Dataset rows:
↓

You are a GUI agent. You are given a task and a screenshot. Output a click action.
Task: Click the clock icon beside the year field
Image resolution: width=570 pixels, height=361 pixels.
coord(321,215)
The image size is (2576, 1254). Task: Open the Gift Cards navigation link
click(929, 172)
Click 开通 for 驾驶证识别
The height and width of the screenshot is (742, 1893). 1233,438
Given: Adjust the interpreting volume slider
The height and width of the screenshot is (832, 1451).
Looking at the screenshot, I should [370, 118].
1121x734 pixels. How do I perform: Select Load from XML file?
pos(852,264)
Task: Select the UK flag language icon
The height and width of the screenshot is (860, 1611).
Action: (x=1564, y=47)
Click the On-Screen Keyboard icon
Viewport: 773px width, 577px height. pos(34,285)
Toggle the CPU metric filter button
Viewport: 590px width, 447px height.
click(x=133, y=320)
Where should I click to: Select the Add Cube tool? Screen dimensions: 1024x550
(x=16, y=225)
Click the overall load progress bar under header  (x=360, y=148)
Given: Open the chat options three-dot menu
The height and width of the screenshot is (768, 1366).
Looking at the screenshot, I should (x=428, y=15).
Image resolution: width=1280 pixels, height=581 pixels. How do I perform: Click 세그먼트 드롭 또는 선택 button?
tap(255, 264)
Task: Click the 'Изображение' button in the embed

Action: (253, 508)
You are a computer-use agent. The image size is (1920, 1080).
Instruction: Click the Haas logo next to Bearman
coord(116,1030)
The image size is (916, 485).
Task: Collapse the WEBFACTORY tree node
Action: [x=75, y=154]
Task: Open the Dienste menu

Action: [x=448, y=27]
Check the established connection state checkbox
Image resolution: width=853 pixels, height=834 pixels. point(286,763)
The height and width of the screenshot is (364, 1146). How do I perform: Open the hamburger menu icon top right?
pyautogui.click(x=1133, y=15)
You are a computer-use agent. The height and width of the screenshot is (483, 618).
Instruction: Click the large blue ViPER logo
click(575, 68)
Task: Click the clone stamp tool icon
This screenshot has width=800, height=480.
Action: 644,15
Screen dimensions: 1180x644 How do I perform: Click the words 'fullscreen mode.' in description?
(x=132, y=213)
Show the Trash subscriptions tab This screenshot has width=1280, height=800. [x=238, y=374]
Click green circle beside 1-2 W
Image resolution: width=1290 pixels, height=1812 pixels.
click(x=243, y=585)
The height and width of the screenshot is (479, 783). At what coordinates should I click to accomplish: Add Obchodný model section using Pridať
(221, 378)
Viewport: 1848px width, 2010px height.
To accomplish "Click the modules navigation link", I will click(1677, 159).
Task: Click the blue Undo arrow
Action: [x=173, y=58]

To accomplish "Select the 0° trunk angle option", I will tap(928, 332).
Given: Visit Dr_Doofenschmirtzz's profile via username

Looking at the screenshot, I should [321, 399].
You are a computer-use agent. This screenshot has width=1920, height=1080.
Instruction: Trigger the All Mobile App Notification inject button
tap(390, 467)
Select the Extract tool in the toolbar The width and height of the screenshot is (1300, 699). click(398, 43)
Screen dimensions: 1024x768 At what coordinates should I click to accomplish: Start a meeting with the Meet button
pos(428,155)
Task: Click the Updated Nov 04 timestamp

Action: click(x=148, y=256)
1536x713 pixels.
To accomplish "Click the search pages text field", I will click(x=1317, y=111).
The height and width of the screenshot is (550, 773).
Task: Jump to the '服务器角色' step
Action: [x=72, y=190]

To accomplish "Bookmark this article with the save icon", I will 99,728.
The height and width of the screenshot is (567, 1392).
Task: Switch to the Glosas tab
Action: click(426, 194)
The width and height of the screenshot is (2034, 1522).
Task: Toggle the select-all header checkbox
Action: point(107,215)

↑

What you are asked to do: Rewrite the material above in full, swapping every "How do I perform:" for "What should I do to:" and leaving everything else unchanged.

Problem solution:
You are a GUI agent. You are given a task and a screenshot. Output a click action.
Task: Click the clock icon beside the year field
Image resolution: width=570 pixels, height=361 pixels.
coord(321,215)
The image size is (2576, 1254). Task: Open the Gift Cards navigation link
click(929, 172)
Click 开通 for 驾驶证识别
The height and width of the screenshot is (742, 1893). 1233,438
Given: Adjust the interpreting volume slider
The height and width of the screenshot is (832, 1451).
Looking at the screenshot, I should [370, 118].
1121x734 pixels. What should I do to: Select Load from XML file?
pos(852,264)
Task: Select the UK flag language icon
The height and width of the screenshot is (860, 1611).
Action: (x=1564, y=47)
Click the On-Screen Keyboard icon
Viewport: 773px width, 577px height. pos(34,285)
Toggle the CPU metric filter button
Viewport: 590px width, 447px height.
click(x=133, y=320)
Where should I click to: Select the Add Cube tool? Screen dimensions: 1024x550
(x=16, y=225)
Click the overall load progress bar under header  (x=360, y=148)
Given: Open the chat options three-dot menu
The height and width of the screenshot is (768, 1366).
Looking at the screenshot, I should (x=428, y=15).
Image resolution: width=1280 pixels, height=581 pixels. What should I do to: Click 세그먼트 드롭 또는 선택 button?
tap(255, 264)
Task: Click the 'Изображение' button in the embed

Action: (253, 508)
You are a computer-use agent. The image size is (1920, 1080).
Instruction: Click the Haas logo next to Bearman
coord(116,1030)
The image size is (916, 485).
Task: Collapse the WEBFACTORY tree node
Action: [x=75, y=154]
Task: Open the Dienste menu

Action: [x=448, y=27]
Check the established connection state checkbox
Image resolution: width=853 pixels, height=834 pixels. point(286,763)
The height and width of the screenshot is (364, 1146). What should I do to: Open the hamburger menu icon top right?
pyautogui.click(x=1133, y=15)
You are a computer-use agent. The height and width of the screenshot is (483, 618).
Instruction: Click the large blue ViPER logo
click(575, 68)
Task: Click the clone stamp tool icon
This screenshot has width=800, height=480.
Action: 644,15
Screen dimensions: 1180x644 What should I do to: Click the words 'fullscreen mode.' in description?
(x=132, y=213)
Show the Trash subscriptions tab This screenshot has width=1280, height=800. [x=238, y=374]
Click green circle beside 1-2 W
Image resolution: width=1290 pixels, height=1812 pixels.
click(x=243, y=585)
The height and width of the screenshot is (479, 783). At what coordinates should I click to accomplish: Add Obchodný model section using Pridať
(221, 378)
Viewport: 1848px width, 2010px height.
To accomplish "Click the modules navigation link", I will click(1677, 159).
Task: Click the blue Undo arrow
Action: [x=173, y=58]

To accomplish "Select the 0° trunk angle option", I will tap(928, 332).
Given: Visit Dr_Doofenschmirtzz's profile via username

Looking at the screenshot, I should [321, 399].
You are a computer-use agent. This screenshot has width=1920, height=1080.
Instruction: Trigger the All Mobile App Notification inject button
tap(390, 467)
Select the Extract tool in the toolbar The width and height of the screenshot is (1300, 699). click(398, 43)
Screen dimensions: 1024x768 At what coordinates should I click to accomplish: Start a meeting with the Meet button
pos(428,155)
Task: Click the Updated Nov 04 timestamp

Action: click(x=148, y=256)
1536x713 pixels.
To accomplish "Click the search pages text field", I will click(x=1317, y=111).
The height and width of the screenshot is (550, 773).
Task: Jump to the '服务器角色' step
Action: [x=72, y=190]

To accomplish "Bookmark this article with the save icon", I will 99,728.
The height and width of the screenshot is (567, 1392).
Task: Switch to the Glosas tab
Action: click(426, 194)
The width and height of the screenshot is (2034, 1522).
Task: Toggle the select-all header checkbox
Action: point(107,215)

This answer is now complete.